Conversa Sentada 16/11/2017 09h35

Noites escuras

A pressa e a compulsão louca por acumulação de bens materiais levaram ao desuso da meditação

Procurem no Google imagens da noite na Terra, tiradas do espaço. Os continentes aparecem quase claros, pontilhados de luzinhas. É noite, mas não escura. Não sei por que, mas me invoco com as noites iluminadas. Acho que a mãe Natureza também não gosta.

Recentemente fiz um périplo por uma região agrícola da Alemanha. Hospedei-me num belo hotel, no alto de uma elevação. À noite, da sacada do apartamento, via um mar de pontinhos iluminados. A cada tanto uma vila, um povoado, uma cidade. Fiquei um pouco melancólico.

Isso me reporta à nossa fazenda, em Unistalda, com seus muitos capões de árvores nativas e onde, realmente, as noites são imunes à luz artificial. Recordo, agora, um episódio muito gostoso. Recém tínhamos adquirido uma área, contígua à nossa, a chamada Fazenda da Capela. Por ela flui uma caudalosa e límpida sanga, com suas matas ciliares de frondosas árvores nativas.

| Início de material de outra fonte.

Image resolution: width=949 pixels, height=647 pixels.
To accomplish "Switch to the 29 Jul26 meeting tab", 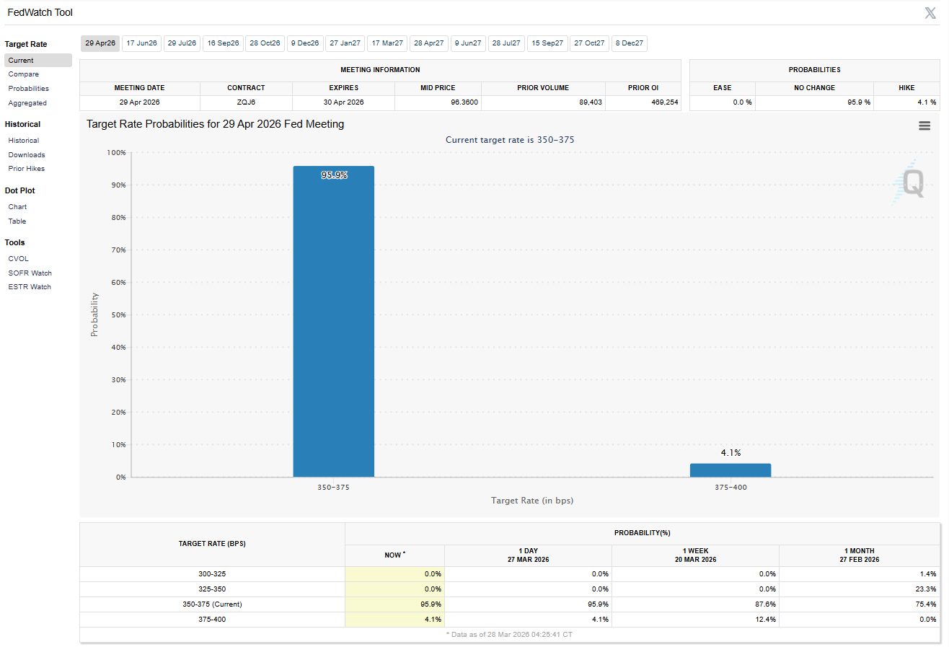I will pyautogui.click(x=182, y=43).
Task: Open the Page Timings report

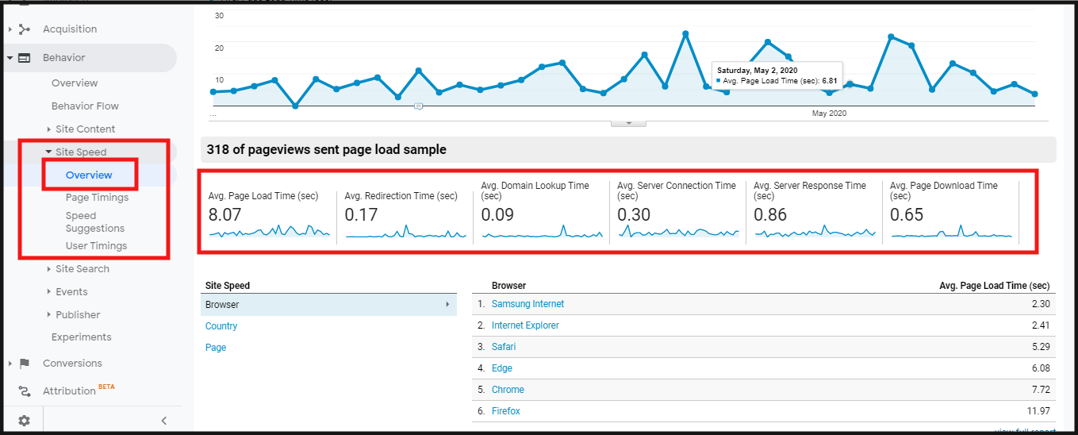Action: coord(97,198)
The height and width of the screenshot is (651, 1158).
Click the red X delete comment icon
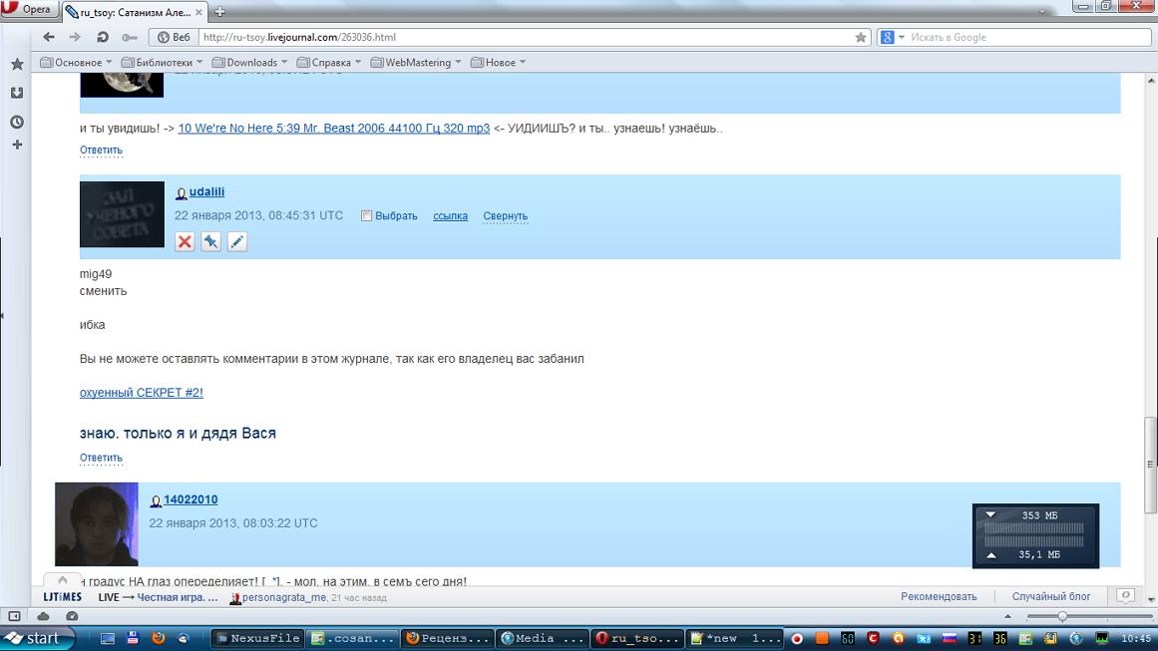185,242
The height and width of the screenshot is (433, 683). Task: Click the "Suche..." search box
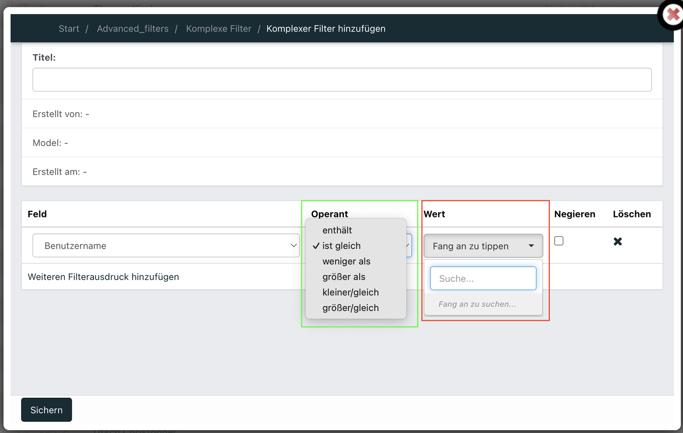pos(482,278)
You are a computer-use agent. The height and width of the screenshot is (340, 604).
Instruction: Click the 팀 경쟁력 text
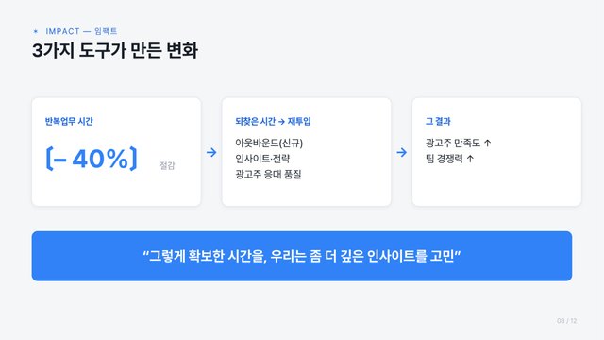445,159
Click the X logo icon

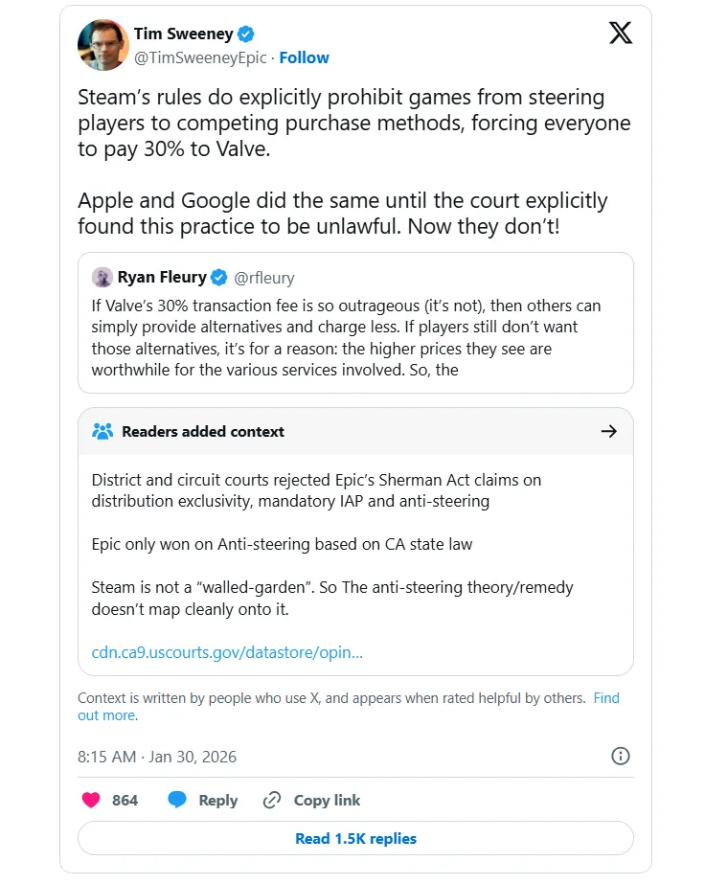(621, 34)
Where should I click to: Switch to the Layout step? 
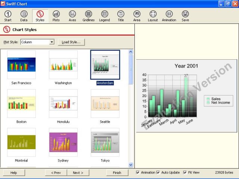click(153, 16)
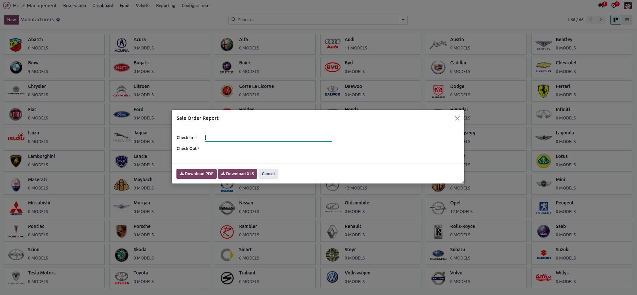Click the Hotel Management app logo icon
The width and height of the screenshot is (637, 295).
click(x=7, y=6)
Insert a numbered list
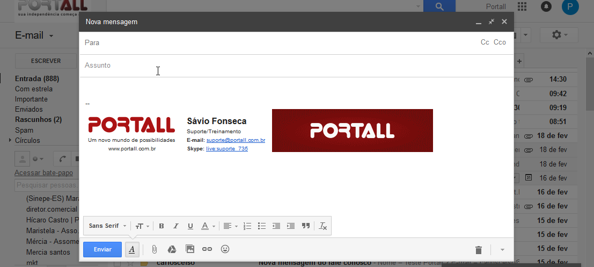 247,226
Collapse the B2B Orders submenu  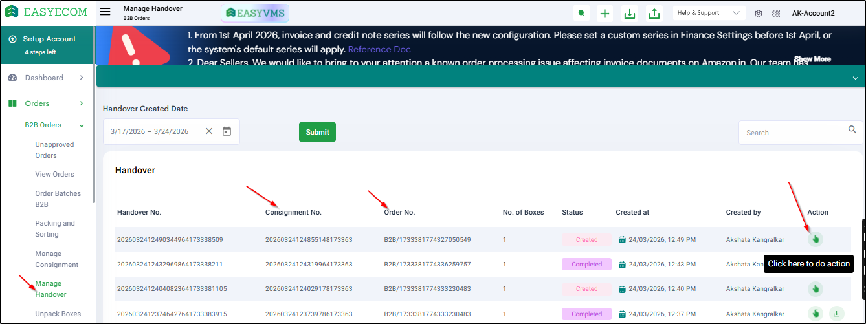(82, 125)
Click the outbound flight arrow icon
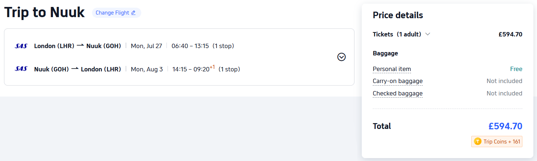Viewport: 537px width, 161px height. tap(80, 46)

Pois num 31 de dezembro, anos atrás, peguei um trator, atrelei a ele um reboque e montei acampamento à beira do mato e da sanga. Coloquei uma lona por cima do reboque, dentro dele uns colchonetes e estava feito nosso quarto de dormir. Fiz fogo ao relento e, sobre uma improvisada trempe, assamos linguiça campeira. Tudo acompanhado com pão feito em casa. E um vinhote chileno, que ninguém é de ferro.

Maristela e eu contemplando as estrelas. Sem rádio, nem TV, nem celular. Fomos deitar 9 da noite sob a vigilância das corujas. Ouvimos roncos de bugios e o farfalhar das folhas com a ação da tépida brisa.

Quando começou a clarear, os jacus iniciaram sua festa junto com mil pássaros. Observei algo curioso: durante a madrugada escura há momentos de absoluto silêncio, mas com a chegada do amanhecer vão se sucedendo diversas tonalidades de pios, como se as aves se organizassem num coral. Em seguida ouve-se o mugir das vacas e o balir das ovelhas. Tudo para recepcionar, condignamente, com honras e galas, a chegada do rei sol.

Então, à maneira de todos os povos antigos, entramos “em pelo” na sanga para o banho matinal natural. Arroio esse com leito basáltico, sem nenhum resquício de poluição, com sua água cristalina e, mesmo no verão, quase fria. O sol ia se filtrando por entre as árvores, deixando fachos de luz, como se estivéssemos numa catedral gótica. E que chimarrão gostoso com a água do próprio riacho! O Bioma Pampa é repositório de uma infinidade de gramíneas, arbustos e árvores, além de vasta fauna nativa. E que dizer das flores silvestres multicolores? Para que rádio ou som, se estávamos imersos nos trinados dos pássaros, se ali era um lugar de santa paz?

O silêncio e a contemplação da natureza sempre foram, pela história, práticas usuais. Hoje, porém, a pressa e a compulsão louca por acumulação de bens materiais levaram ao desuso da meditação.

Relutei muito para voltar à sede da estância, onde a internet já havia fincado o pé... Até a peonada, teclando e teclando.